For reusability, this page provides an explanation of the tools and data structure for the experiment.
detailed csv data for mutation kills presented in the paper.
data2.zip contains 5 csv files for xmlgraphics, jsoup, joda-time, gson, commons-validator.
data1.zip contains 5 csv files for commons-csv, commons-io, commons-jexl, commons-lang, commons-text.
Each row in the csv file has these fields:
Field | Description |
---|---|
mutation_id | Uniquely identifies a mutation |
mutated_file | The file where the mutation lives |
mutated_line_number | The line number of the mutation |
mutator | Mutation operator |
mutation_state | Killed/survived/killed(noResource). "killed(noResource)" means the mutation got killed due to running out of memory or time. |
test_id | Uniquely identifies a test case |
test_state | Pass/fail |
exception | The first exception that makes the test case fail |
cause | Source oracle/test oracle/exogenous crash |
loc | The location of the exception (first line of the stack trace) |
We included the subject programs under this directory. All programs have already been configured with jar files for instrumentation and maven dependencies to run the experiment.
This project aims at instrumenting the project's code for the instantiation of Exceptions or Errors.
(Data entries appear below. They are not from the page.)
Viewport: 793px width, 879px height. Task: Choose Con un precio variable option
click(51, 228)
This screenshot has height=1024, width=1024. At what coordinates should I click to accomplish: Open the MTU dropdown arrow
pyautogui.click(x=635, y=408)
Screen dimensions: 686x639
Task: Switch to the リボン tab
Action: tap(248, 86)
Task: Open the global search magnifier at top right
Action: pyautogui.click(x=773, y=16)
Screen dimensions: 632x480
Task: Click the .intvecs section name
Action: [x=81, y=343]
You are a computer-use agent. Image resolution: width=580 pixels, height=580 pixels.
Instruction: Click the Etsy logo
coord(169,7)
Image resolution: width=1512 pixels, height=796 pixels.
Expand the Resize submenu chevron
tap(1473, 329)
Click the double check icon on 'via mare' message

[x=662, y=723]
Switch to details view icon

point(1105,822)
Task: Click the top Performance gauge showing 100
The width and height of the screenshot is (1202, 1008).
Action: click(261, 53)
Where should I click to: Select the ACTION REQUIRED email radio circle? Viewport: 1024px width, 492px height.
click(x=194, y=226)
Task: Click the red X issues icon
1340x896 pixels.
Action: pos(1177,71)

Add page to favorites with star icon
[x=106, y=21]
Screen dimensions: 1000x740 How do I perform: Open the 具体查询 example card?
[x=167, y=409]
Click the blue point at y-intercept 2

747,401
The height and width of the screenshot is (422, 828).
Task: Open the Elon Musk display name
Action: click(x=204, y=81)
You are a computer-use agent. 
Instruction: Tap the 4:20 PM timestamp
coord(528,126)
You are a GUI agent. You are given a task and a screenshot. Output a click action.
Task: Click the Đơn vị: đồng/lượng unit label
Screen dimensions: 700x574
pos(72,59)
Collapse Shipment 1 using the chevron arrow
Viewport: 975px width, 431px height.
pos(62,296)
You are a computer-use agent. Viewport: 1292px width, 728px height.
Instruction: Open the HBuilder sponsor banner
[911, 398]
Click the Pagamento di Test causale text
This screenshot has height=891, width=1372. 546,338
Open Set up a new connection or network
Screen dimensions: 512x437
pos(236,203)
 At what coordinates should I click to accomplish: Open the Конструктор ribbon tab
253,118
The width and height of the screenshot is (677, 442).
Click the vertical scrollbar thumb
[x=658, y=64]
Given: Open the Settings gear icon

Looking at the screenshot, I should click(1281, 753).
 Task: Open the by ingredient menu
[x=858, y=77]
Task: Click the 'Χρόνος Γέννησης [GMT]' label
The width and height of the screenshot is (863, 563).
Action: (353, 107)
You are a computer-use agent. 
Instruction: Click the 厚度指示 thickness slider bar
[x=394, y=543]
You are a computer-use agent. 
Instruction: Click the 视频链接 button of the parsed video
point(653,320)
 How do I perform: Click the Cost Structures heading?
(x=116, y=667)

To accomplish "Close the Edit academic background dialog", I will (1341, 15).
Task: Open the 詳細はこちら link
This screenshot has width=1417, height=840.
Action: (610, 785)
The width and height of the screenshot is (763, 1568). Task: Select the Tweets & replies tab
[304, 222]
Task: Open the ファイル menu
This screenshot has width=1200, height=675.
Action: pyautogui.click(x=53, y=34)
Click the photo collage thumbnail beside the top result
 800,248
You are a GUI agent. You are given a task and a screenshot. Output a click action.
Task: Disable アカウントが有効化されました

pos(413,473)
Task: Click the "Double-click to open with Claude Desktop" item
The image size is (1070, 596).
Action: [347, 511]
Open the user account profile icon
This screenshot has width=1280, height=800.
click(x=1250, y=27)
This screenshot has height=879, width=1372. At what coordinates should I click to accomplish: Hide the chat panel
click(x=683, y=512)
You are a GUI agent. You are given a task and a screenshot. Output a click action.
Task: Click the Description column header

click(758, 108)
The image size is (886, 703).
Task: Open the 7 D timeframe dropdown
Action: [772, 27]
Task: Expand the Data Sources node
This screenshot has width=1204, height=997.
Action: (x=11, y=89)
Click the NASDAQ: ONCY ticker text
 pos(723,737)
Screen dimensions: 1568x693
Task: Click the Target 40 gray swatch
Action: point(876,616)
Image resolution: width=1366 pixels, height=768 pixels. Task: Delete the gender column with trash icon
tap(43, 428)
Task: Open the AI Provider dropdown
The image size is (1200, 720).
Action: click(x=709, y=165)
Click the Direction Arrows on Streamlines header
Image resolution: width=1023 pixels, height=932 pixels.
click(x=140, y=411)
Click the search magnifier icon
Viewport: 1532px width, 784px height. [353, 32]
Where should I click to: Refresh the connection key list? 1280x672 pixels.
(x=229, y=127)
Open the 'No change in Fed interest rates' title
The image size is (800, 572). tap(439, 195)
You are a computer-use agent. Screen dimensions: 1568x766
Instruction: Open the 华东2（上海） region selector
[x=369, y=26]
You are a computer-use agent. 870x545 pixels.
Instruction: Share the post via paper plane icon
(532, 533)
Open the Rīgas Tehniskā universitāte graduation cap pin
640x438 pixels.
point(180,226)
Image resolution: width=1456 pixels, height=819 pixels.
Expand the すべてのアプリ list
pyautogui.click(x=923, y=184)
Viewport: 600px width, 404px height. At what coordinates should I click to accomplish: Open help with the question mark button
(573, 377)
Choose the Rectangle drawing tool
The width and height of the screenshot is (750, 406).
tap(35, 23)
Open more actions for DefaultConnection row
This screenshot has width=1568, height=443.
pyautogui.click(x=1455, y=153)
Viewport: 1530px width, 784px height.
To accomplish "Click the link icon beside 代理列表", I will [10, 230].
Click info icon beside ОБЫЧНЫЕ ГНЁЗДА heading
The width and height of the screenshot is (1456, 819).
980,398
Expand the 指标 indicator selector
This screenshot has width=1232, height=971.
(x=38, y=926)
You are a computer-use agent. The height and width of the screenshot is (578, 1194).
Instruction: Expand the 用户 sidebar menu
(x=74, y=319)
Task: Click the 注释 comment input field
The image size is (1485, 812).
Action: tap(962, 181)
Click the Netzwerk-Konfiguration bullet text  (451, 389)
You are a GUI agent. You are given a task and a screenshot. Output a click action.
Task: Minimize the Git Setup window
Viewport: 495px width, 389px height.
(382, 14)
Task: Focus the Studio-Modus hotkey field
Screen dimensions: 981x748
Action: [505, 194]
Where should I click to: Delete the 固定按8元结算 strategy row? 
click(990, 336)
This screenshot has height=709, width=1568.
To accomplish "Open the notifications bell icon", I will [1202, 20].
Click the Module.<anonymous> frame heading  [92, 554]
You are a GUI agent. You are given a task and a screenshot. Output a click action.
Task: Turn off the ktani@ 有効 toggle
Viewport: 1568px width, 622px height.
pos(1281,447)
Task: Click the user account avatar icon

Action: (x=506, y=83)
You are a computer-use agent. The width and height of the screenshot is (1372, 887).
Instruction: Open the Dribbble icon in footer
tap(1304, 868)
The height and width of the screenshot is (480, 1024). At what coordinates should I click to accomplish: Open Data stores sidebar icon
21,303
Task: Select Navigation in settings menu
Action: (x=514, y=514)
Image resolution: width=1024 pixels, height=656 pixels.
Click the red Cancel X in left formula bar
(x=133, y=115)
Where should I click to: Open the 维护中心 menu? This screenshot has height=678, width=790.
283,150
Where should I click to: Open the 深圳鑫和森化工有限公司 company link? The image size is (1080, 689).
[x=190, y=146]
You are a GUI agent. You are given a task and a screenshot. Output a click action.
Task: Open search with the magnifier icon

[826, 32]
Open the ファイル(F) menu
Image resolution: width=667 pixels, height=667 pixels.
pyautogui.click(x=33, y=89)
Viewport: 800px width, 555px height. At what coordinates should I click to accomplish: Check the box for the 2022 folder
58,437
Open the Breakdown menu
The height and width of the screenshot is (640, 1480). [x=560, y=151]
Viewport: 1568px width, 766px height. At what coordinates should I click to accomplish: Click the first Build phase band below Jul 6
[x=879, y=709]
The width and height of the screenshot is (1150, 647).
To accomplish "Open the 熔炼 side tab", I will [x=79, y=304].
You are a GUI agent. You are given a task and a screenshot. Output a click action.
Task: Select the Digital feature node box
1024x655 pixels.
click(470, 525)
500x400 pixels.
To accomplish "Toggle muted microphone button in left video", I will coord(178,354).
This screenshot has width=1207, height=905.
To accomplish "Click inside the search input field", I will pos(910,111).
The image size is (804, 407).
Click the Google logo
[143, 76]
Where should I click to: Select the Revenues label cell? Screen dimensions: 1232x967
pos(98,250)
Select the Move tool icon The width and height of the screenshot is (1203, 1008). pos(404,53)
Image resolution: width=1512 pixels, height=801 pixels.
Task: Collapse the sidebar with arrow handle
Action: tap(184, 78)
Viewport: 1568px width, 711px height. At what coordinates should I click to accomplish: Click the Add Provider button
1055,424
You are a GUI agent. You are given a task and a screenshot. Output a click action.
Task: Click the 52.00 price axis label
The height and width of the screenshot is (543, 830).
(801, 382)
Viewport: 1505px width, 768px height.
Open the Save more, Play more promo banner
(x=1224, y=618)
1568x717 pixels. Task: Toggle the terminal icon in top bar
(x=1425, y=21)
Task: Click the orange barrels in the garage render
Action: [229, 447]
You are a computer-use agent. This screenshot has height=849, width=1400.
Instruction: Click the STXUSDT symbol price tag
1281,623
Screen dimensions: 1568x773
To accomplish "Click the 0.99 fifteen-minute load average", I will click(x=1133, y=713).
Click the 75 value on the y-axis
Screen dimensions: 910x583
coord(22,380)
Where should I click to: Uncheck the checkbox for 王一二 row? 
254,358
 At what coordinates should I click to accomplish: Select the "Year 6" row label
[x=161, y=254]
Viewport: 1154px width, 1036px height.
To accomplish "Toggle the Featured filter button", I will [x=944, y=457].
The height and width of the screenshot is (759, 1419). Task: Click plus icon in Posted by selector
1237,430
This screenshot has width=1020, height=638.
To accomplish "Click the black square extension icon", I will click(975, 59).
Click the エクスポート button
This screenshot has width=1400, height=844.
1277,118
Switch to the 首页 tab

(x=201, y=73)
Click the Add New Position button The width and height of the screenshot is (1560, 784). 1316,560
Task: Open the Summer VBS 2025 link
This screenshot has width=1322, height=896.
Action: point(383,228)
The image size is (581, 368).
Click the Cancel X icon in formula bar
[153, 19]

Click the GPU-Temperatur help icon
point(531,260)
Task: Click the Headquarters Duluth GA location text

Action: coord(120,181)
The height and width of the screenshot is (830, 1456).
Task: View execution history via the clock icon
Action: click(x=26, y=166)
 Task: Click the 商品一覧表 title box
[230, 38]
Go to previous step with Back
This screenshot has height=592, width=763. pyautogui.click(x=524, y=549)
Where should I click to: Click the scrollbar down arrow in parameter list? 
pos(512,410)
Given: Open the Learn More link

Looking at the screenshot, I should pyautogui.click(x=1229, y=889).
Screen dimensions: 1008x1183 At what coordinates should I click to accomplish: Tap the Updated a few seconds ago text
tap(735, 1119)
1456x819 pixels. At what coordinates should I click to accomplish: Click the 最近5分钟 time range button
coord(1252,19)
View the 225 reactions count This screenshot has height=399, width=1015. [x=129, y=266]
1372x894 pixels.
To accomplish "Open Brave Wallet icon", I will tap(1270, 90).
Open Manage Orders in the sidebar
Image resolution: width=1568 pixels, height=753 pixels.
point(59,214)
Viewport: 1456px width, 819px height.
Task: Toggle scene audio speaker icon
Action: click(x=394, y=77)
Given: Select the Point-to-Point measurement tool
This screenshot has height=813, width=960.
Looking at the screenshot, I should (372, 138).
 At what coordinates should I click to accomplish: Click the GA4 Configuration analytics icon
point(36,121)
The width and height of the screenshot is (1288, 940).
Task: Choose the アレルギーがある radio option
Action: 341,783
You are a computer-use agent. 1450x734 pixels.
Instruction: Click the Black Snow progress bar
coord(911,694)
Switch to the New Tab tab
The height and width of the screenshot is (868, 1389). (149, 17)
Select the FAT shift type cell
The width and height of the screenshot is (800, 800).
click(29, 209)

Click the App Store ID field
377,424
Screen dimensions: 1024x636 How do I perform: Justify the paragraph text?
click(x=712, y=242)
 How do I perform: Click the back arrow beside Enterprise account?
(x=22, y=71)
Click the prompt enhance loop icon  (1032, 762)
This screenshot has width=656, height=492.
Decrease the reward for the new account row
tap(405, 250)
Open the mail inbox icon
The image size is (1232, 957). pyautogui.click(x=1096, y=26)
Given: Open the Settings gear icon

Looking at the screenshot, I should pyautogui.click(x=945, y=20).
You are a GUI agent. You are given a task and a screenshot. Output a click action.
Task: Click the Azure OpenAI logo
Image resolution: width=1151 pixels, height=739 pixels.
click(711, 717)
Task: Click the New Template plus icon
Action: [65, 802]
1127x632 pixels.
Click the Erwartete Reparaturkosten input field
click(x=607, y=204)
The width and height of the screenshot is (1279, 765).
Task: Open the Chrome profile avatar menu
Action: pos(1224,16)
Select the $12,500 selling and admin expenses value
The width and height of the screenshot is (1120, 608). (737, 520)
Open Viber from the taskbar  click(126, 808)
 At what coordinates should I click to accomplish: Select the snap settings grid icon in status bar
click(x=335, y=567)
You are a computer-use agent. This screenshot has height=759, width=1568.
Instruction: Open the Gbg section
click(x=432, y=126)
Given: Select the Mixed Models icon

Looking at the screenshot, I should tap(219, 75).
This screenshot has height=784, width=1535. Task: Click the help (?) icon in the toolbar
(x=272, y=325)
We placed the generated jar files, source-throw.jar and test-throw.jar in subject programs.
This project is based on PIT 1.9.5 for running mutation testing.
We choose to print each failing test's exception type, lineNumber, FileName, and MethodName on the scene to standard error output. We also print the start of each test case.
We did a post-analysis of the output of PIT. All output from System Standard Error would be directed to the file info.txt.
To parse the text report from PIT, place info.txt and interpret.py under the same directory. Each script is uniquely customized for the subject program.
A csv file and a Venn Graph will then be generated.
These are Python scripts that take a csv file as input and generate data for individual research questions presented in the paper.
This is the general logic to run the experiment
Go to PIT_modified, run:
mvn clean install -Dmaven.test.skip
go to Oracle Tracker, then run:
mvn clean compile assembly:single
to distinguish the jar file for source code and test code, simply replace "testthrow " with "sourcethrow " in OracleVisitor.java at line 47.
go to subject program's directory, run
mvn clean compile test-compile
java -jar "source-throw.jar" target/classes
java -jar "test-throw.jar" target/test-classes
mvn -Dmaven.main.skip pitest:mutationCoverage >info.txt 2>result.txt
For a multi-module project like gson, instrument all source code/test code compiled files separtely. Then install it with bypassing recompilation.
put the appropriate interpret.py file under the subject project's directory, and run:
python interpret.py
Here are options to run the experiment in a docker container. We provided all arm-based docker images and 1 x86-based docker image for commons-validator. Here, we provided additional information to help create docker files for other subject programs.
This is an example of the instructions of a docker file for commons-valdiator. Four files, including pitest-1.9.5, interpret.py, and the pom.xml for the subject project, together with Dockerfile, should be placed under the same root directory. The logics are as follows in the following four code blocks: making interpret.py an executable and installing Python dependencies, installing PIT dependency, installing the subject project's dependencies, running the experiment and parsing the results.
FROM python:3.9-slim-buster
COPY interpret.py /
RUN pip install numpy
RUN pip install matplotlib
RUN pip install matplotlib-venn
RUN pip install pyinstaller
RUN apt-get update && apt-get install -y binutils
RUN pyinstaller --onefile interpret.py
RUN ls -la
FROM maven:3.8.6-jdk-8 AS build
WORKDIR /commons-validator
COPY pom.xml /commons-validator/project/
COPY source-throw.jar /commons-validator/project/
COPY test-throw.jar /commons-validator/project/
COPY src/ /commons-validator/project/src/
COPY pitest-1.9.5/ /commons-validator/pitest-1.9.5/
COPY --from=0 /dist/interpret /commons-validator/project/
WORKDIR /commons-validator/pitest-1.9.5
RUN mvn clean install -Dmaven.test.skip
WORKDIR /commons-validator/project
RUN mvn dependency:go-offline
CMD cd /commons-validator/project\
&& mvn clean compile test-compile \
&& java -jar "source-throw.jar" target/classes \
&& java -jar "test-throw.jar" target/test-classes \
&& mvn "-Dmaven.main.skip" pitest:mutationCoverage >info.txt 2>result.txt \
&& ./interpret
We classify that a test fails due to test code oracles based on exceptional information.
For example, if a test fails with org.opentest4j.AssertionFailedError, we know exactly that the test fails due to a test code oracle.
Sometimes, a single exception cannot help determine the cause. For example, a test could fail with "java.lang.AssertionError", it could either be from a source code oracle (by using Assert keyword or throwing new AssertionError), or from test code oracle(by using Assert keyword in test code, throwing new AssertionError in test code, or from testing frameworks).
Thus we use information from the stack trace(only the first line). For example,
Exception in thread "main" java.lang.AssertionError:
at org.junit.Assert.fail(Assert.java:91)
We know that it is from junit api. However, textually search "truth.", "assertj", "junit", "mockito", etc in the stack trace does not always prove it's from a testing framework. For example, commons-text uses AssertJ assertions. The exceptions can sometimes be "java.lang.AssertionError". The top line in the stack trace would locate the closest exception context to the test code:
java.lang.AssertionError:
Expecting code to raise a throwable.
at org.apache.commons.text.AlphabetConverterTest.missingDoNotEncodeLettersFromEncodingTest(AlphabetConverterTest.java:120)
at sun.reflect.NativeMethodAccessorImpl.invoke0(Native Method)
However, in this case, we would know it fails due to a test code oracle because it's from test code.